* _DOCUMENT PASSAGE_
— start —
Cybersecurity, explained for the rest of us.

General

Apps you should delete from your phone: the practical guide to cleaning up

Margot 'Magic' Thorne@magicthorneMay 30, 202612 min read
Smartphone screen showing app icons with some highlighted for deletion

Your phone probably has 80 apps installed. You use around 9 of them regularly. The rest sit there, collecting data, draining battery, and cluttering your home screen.

This is the practical guide to cleaning up. I'll walk you through the categories of apps worth deleting, the step-by-step process to remove them on iPhone and Android, and what actually happens when you hit delete. No fear-mongering about surveillance. No claims that deleting apps will transform your life. Just a clear method for reducing the junk.

Why app bloat matters

Every app you install gets permissions. Location. Contacts. Camera. Microphone. Photos. Most apps request more access than they need, and most people grant it without reading.

Those permissions persist even when you're not using the app. A shopping app you opened once in 2023 might still be tracking your location. A game you played for two days might still have access to your contacts. The app isn't malicious. It's just sitting there, doing what you gave it permission to do.

Apps also run background processes. They sync. They check for updates. They refresh content you'll never see. Each process uses battery, bandwidth, and processing power. The impact from one app is small. The cumulative impact from 40 unused apps is real.

Then there's the data collection. Apps send usage data, device identifiers, and behavioral information back to their servers. Some of this is functional. Some of it feeds advertising profiles. When you delete an app, the company keeps the data they already collected, but they stop collecting new data from your device.

CISA's mobile device guidance recommends regular app audits as part of basic device hygiene. The goal isn't paranoia. It's reducing unnecessary exposure.

Category 1: Apps you haven't opened in three months

This is the easiest category. If you haven't used it in 90 days, you don't need it installed.

Your phone tracks this. On iPhone, go to Settings > Screen Time > See All Activity > scroll down to Most Used. On Android, go to Settings > Digital Wellbeing > Dashboard > scroll to see app usage.

Look at the apps with zero minutes in the last week. Then check the last month. If an app shows zero usage for multiple weeks, it's a deletion candidate.

Common examples: airline apps you installed for one trip, restaurant apps you used once, retail apps you downloaded for a single purchase, games you played for three days and forgot about, productivity apps you tried and abandoned.

The test is simple: when did I last open this? If the answer is "I don't remember," delete it.
— end —
* _RECORD EXCERPTS_
— start —
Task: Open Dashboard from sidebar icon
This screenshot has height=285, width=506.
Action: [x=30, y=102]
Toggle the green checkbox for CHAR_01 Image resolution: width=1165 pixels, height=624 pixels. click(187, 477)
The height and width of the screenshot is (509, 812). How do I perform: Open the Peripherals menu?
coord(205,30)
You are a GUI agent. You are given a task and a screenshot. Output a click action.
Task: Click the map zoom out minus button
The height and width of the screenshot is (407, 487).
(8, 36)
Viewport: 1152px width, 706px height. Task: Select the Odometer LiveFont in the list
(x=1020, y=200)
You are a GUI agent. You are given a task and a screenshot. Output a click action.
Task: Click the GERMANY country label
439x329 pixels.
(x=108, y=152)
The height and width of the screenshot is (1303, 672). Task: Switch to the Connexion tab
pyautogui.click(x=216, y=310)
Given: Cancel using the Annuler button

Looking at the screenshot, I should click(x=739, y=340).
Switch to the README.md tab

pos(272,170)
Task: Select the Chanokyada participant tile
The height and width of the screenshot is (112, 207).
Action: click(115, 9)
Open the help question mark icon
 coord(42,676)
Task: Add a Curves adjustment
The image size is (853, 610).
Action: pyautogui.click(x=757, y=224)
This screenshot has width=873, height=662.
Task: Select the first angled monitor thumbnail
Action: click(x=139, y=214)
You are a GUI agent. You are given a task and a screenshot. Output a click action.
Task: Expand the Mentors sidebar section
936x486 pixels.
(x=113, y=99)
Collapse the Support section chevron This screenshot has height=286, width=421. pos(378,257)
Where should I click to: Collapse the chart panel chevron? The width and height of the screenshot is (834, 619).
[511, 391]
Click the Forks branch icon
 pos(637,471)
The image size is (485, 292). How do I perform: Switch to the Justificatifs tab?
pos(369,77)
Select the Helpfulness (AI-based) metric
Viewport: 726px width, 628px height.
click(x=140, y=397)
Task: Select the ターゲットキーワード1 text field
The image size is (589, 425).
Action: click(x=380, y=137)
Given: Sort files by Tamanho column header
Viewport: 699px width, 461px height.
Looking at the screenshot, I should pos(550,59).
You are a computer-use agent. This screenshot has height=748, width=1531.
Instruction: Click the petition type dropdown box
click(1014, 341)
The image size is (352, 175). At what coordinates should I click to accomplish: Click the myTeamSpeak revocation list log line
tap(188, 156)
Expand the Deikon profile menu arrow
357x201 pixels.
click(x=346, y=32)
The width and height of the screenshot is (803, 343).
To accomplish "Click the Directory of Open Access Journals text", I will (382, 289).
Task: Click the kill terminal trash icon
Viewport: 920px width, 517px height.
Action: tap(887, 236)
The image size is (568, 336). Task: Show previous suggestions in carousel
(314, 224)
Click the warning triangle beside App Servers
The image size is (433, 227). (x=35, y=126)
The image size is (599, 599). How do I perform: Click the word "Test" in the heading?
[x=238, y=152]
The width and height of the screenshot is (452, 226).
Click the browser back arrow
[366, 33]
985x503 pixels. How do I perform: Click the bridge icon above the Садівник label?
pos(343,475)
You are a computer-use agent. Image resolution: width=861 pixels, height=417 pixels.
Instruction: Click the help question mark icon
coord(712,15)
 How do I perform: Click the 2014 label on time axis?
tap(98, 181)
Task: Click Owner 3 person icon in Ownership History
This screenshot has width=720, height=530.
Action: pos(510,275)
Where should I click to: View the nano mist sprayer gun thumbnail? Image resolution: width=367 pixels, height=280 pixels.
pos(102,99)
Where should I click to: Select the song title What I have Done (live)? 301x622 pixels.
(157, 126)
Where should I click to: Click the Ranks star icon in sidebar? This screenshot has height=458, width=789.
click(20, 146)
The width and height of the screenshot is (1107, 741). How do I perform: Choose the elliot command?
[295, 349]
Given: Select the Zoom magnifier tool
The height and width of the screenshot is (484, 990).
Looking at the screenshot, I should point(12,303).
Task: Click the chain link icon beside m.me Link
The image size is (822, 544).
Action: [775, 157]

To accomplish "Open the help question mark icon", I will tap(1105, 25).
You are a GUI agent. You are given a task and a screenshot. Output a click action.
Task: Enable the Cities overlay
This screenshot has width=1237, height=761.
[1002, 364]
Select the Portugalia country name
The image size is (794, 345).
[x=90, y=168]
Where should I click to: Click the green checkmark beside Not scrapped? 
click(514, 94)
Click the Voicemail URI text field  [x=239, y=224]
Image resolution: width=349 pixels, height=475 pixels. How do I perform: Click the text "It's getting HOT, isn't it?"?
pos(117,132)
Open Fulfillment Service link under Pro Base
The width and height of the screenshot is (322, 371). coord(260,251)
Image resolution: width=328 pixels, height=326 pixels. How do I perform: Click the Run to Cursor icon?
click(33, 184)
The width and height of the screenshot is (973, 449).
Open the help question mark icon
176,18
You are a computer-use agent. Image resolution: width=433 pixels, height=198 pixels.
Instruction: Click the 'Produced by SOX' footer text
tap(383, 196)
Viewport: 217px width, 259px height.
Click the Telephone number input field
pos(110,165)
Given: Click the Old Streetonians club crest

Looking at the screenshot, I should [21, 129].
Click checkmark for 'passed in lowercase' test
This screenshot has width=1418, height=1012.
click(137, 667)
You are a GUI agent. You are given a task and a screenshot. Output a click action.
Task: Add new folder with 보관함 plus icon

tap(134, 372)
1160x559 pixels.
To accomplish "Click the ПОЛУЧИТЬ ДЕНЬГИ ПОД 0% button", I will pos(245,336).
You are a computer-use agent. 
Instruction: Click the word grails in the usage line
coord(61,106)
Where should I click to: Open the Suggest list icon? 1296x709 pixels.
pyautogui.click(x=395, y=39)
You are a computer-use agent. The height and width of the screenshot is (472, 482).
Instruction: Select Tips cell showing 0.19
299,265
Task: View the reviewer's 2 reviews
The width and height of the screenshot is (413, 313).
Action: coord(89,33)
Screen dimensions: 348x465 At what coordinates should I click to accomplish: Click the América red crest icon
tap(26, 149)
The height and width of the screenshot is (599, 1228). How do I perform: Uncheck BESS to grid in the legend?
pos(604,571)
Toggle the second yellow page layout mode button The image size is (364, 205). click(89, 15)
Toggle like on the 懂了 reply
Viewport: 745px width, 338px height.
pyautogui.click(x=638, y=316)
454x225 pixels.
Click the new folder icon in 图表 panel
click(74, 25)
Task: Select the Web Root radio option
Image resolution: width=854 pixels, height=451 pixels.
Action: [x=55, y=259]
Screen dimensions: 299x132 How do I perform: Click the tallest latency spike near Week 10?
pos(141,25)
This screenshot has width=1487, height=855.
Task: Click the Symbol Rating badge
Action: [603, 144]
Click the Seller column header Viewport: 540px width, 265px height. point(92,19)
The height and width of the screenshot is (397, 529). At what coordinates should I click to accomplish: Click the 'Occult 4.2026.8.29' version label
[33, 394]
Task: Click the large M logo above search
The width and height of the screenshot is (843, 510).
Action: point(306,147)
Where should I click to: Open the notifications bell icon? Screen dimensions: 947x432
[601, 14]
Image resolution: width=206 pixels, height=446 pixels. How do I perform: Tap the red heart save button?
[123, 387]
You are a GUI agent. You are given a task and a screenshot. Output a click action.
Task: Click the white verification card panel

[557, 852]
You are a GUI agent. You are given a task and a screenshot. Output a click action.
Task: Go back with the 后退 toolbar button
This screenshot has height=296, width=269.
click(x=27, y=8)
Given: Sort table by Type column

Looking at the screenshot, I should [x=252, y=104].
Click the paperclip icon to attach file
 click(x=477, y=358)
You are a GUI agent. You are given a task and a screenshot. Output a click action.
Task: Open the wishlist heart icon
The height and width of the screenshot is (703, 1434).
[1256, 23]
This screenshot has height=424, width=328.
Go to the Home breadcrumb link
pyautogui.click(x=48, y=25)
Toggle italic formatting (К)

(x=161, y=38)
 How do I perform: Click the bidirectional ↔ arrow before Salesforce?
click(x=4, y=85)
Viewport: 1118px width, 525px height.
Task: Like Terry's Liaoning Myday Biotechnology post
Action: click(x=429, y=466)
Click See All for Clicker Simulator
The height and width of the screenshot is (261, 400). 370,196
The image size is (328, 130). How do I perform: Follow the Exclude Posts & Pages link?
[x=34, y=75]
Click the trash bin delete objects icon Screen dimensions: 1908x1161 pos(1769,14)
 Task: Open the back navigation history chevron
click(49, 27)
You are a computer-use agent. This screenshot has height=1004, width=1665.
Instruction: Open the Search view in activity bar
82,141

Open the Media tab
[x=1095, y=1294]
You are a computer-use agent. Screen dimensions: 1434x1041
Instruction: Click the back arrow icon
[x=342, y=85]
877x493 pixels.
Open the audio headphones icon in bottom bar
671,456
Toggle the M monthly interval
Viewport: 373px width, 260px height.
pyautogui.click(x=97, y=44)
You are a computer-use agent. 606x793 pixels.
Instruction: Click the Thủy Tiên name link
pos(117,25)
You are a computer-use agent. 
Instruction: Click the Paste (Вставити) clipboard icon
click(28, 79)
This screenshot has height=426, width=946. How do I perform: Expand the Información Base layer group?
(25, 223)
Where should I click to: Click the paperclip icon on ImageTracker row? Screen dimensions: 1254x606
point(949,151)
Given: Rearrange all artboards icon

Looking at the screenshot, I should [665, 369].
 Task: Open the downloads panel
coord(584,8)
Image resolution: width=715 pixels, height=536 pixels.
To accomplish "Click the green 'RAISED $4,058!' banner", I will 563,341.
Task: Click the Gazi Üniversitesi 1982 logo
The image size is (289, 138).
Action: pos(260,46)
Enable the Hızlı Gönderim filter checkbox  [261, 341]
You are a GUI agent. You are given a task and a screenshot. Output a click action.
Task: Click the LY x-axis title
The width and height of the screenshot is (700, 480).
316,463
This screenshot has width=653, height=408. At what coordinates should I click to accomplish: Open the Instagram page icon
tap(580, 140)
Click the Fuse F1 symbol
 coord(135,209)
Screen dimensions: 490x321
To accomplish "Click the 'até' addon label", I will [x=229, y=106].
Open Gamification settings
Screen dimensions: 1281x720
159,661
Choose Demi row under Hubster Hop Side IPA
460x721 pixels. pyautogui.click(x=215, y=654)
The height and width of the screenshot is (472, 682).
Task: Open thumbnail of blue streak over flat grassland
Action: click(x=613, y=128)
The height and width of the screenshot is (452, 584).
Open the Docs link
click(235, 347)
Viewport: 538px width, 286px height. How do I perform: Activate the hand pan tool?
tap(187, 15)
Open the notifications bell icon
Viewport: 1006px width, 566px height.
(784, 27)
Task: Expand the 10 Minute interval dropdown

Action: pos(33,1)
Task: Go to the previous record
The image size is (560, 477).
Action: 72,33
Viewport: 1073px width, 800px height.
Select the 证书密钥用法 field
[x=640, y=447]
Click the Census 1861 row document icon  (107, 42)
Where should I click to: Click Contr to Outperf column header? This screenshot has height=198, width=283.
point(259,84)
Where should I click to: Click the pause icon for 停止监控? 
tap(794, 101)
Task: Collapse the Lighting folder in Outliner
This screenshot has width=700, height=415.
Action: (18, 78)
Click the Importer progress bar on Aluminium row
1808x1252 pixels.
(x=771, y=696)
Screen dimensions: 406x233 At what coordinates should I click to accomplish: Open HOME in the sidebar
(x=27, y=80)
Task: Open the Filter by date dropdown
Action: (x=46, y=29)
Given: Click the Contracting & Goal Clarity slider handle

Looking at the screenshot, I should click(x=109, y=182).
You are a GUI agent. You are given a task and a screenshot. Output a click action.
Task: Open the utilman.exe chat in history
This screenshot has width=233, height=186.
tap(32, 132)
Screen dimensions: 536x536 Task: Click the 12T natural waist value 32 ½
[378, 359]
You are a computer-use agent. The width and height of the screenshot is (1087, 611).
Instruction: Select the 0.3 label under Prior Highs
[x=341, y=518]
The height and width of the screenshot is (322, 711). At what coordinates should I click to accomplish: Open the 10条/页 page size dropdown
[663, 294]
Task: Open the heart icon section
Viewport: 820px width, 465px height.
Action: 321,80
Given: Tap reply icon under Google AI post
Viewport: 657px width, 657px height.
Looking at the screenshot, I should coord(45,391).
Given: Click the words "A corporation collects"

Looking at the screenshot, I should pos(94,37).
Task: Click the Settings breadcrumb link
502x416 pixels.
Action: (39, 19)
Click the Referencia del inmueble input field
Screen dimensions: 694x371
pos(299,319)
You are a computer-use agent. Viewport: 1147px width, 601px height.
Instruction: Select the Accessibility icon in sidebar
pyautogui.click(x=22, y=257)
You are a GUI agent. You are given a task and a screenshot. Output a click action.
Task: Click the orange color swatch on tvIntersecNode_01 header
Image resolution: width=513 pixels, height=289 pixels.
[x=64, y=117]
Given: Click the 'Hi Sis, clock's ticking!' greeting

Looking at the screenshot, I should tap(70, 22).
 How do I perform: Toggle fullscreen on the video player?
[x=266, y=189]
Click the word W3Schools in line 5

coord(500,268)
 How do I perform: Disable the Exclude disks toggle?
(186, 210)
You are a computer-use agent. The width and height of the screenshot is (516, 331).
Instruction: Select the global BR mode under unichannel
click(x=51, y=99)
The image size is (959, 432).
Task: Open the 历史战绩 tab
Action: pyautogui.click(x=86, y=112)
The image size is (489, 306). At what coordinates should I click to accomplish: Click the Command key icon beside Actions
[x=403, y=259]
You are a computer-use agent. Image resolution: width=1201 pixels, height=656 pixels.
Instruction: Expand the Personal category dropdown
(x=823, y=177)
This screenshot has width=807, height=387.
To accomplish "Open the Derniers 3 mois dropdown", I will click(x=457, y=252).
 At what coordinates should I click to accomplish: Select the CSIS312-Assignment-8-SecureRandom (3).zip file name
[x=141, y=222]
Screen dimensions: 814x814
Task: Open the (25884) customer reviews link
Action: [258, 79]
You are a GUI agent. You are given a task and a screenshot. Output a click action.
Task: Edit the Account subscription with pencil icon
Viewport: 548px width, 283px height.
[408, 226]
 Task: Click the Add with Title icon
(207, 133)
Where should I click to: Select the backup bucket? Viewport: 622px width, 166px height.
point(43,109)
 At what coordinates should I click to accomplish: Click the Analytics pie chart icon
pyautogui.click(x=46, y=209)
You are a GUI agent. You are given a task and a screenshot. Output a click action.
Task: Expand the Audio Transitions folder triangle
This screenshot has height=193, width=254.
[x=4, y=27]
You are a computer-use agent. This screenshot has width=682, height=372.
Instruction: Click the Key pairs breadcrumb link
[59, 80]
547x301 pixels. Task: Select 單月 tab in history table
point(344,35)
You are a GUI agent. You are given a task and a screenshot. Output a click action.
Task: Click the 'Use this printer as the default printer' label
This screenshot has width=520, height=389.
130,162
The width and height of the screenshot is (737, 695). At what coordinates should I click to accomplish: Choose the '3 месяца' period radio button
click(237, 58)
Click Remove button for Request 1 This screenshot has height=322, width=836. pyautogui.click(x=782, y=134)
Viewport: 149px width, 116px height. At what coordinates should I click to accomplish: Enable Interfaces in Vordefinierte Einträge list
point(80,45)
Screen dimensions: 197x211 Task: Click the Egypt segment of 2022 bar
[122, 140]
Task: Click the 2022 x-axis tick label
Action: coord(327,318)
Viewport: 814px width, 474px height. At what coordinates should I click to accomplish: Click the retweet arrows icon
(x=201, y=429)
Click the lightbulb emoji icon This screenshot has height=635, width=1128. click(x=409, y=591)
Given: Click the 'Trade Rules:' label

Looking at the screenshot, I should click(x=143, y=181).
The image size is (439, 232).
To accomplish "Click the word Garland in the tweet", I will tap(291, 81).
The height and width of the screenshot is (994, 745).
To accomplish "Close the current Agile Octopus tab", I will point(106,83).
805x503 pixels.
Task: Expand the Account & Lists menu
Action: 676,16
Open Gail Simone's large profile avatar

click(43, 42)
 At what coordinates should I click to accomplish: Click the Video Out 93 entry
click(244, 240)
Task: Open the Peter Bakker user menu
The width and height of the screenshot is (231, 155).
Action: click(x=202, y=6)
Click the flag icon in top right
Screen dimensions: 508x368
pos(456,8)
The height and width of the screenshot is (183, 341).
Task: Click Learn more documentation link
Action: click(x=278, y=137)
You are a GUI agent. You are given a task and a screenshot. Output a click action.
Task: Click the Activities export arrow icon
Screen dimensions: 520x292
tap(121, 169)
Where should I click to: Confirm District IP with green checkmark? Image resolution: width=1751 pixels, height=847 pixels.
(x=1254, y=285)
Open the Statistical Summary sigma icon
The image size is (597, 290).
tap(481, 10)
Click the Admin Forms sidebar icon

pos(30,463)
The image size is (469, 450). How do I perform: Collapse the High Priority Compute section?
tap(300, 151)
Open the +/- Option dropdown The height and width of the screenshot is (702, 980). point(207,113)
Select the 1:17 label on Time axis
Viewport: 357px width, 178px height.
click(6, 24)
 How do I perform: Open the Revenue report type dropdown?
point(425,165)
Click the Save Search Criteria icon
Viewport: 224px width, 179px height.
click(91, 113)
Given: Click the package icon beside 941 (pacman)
— end —
* _STATED TASK_
Copy word for word the passage of the app-cleanup guide between "Common examples: airline" and "tried and abandoned.", inclusive.

* _TASK RESPONSE_
Common examples: airline apps you installed for one trip, restaurant apps you used once, retail apps you downloaded for a single purchase, games you played for three days and forgot about, productivity apps you tried and abandoned.